When doing a summation of several values, use a high precision sum algorithm, like Kahan summmation. In python, math.fsum does it for you.
Shouldn't the force decomposition be
th = atan(b, a);
return Vector2(cos(th) * fg, sin(th) * fg)
(see http://www.physicsclassroom.com/class/vectors/Lesson-3/Resolution-of-Forces or https://fiftyexamples.readthedocs.org/en/latest/gravity.html#solution)

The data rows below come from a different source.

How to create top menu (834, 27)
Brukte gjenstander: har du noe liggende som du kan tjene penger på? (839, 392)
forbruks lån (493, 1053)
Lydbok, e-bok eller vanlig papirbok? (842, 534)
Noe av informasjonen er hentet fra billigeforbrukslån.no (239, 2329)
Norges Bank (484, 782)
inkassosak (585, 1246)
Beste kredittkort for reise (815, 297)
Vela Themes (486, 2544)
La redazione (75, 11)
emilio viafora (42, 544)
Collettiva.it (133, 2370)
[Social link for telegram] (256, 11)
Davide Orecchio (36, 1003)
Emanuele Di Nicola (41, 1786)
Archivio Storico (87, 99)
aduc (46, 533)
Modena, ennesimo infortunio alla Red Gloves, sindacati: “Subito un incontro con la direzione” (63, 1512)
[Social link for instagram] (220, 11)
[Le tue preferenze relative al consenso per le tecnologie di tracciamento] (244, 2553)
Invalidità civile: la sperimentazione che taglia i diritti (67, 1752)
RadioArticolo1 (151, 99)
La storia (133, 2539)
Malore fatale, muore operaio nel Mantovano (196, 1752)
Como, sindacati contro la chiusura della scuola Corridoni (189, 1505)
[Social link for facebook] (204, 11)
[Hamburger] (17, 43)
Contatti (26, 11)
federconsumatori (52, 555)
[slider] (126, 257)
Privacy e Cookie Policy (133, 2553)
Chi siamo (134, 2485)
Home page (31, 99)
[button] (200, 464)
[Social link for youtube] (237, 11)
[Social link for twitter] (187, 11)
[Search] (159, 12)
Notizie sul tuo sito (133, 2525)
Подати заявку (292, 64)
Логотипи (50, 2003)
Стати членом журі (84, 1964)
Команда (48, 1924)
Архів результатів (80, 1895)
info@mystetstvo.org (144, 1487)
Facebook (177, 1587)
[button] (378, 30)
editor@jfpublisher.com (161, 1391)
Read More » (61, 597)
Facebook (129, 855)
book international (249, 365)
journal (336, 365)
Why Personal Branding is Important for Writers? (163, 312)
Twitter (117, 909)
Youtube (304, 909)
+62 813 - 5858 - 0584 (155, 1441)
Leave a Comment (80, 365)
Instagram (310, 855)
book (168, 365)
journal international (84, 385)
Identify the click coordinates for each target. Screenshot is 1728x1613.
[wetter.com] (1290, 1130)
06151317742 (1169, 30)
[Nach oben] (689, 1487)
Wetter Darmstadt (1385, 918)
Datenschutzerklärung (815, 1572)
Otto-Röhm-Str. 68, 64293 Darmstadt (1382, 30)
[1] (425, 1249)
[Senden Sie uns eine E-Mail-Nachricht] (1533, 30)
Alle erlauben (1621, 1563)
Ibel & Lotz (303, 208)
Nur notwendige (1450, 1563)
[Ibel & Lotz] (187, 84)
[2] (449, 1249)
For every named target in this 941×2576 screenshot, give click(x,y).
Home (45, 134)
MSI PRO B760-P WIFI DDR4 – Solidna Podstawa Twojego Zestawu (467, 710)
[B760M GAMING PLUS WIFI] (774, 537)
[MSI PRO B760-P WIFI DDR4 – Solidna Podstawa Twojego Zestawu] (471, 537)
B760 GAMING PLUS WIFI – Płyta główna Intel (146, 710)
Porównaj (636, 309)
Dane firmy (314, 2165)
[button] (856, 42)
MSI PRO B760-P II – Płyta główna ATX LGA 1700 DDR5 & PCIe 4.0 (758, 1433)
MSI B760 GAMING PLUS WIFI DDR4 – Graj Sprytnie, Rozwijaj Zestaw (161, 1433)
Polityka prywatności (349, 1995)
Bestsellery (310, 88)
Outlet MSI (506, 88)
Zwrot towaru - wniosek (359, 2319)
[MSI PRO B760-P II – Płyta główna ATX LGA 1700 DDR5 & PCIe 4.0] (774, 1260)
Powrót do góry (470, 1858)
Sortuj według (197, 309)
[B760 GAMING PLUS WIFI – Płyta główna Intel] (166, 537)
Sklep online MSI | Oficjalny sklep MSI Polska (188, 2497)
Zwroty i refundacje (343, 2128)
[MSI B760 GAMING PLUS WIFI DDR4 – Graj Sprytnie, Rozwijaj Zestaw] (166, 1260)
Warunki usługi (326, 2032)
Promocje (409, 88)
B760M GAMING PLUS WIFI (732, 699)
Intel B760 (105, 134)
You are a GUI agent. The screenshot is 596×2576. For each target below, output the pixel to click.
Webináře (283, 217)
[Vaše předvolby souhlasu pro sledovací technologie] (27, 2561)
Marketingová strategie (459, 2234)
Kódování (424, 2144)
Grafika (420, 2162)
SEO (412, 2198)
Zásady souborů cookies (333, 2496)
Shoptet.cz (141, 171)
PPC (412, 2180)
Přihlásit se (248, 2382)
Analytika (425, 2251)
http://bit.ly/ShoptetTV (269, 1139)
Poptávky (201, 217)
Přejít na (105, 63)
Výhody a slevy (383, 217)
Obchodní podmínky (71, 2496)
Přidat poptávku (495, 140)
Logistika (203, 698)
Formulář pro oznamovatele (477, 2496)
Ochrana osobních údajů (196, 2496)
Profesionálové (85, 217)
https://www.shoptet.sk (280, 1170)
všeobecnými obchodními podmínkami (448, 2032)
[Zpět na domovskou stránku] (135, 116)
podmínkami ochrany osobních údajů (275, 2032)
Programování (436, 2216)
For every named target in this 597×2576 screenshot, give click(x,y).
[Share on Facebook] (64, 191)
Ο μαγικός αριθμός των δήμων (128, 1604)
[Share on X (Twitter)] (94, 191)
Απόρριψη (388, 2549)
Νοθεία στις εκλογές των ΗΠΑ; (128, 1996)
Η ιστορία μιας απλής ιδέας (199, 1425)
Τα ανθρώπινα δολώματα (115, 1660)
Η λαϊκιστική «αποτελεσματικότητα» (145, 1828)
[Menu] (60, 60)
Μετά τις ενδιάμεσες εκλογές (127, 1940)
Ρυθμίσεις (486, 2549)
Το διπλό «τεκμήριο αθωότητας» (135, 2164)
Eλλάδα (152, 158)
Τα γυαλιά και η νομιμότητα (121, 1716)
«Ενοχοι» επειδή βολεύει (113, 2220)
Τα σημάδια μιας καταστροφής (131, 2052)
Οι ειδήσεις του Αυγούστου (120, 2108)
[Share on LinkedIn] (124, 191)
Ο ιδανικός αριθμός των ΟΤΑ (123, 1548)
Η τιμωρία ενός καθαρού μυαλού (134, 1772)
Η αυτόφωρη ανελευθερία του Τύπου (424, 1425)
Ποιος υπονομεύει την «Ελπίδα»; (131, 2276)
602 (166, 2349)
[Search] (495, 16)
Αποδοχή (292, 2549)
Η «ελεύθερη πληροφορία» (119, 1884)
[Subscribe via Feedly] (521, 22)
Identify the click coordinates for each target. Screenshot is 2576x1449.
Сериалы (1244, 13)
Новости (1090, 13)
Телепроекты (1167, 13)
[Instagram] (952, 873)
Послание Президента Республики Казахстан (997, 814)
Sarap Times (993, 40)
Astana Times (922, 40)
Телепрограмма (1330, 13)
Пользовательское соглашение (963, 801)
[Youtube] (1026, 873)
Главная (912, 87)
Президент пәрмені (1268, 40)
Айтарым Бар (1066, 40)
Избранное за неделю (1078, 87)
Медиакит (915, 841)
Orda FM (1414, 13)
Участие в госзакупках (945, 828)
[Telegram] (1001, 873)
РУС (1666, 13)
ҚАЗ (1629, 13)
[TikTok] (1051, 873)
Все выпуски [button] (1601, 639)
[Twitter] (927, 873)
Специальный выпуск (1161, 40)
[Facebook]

BTW: you take the square root to calculate the distance, but you actually need the squared distance...
Why not simplify
r = math.sqrt(a*a + b*b)
fg = (self.G * b1.m * b2.m) / pow(r, 2)
to
r2 = a*a + b*b
fg = (self.G * b1.m * b2.m) / r2
I am not sure about python, but in some cases you get more precise calculations for intermediate results (Intel CPUs support 80 bit floats, but when assigning to variables, they get truncated to 64 bit):
Floating point computation changes if stored in intermediate "double" variable
It is not quite clear in what frame of reference you have your planet coordinates and velocities. If it is in heliocentric frame (the frame of reference is tied to the Sun), then you have two options: (i) perform calculations in non-inertial frame of reference (the Sun is not motionless), (ii) convert positions and velocities into the inertial barycentric frame of reference. If your coordinates and velocities are in barycentric frame of reference, you must have coordinates and velocities for the Sun as well.